Abstract

From May 2007 to January 2008, 30 isolates of vancomycin-resistant enterococci (VRE), including 29 Enterococcus faecium (96.7%) and 1 E. faecalis (3.3%) were obtained from various clinical specimens of 30 patients treated at a university hospital in Taiwan. Among these patients, 27 had VRE infections, including urinary tract infection (n = 16), bacteremia (n = 5), wound infection (n = 5), and central nervous system infection (n = 1). Three patients had VRE colonization. All of these isolates belonged to the vanA genotype with vancomycin minimum inhibitory concentrations of 64>or=128 microg/ml. The isolate of E. faecalis had VanB phenotype-vanA genotype. All these isolates were susceptible to linezolid and were inhibited by tigecycline at 0.25 microg/ml.

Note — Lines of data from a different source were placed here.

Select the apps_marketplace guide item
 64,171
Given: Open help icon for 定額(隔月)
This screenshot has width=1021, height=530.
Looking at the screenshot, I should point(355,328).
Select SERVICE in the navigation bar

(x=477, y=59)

Multilocus sequence typing (MLST) analysis of the E. faecium isolates showed that 82.8% were ST78, which belongs to lineage C1. Transposon typing classified the 30 isolates of VRE into three types and most of the Tn1546-like elements contained an IS1251-like insertion sequence. Mating experiments showed that the vanA gene clusters were transferable at a frequency of about 10(-6) to 10(-7). Our findings indicate that nosocomial spread of VRE resulted from dissemination of lineage C1 E. faecium clones, including a novel E. faecium MLST type (ST444), and the horizontal transfer of Tn1546 elements among enterococci.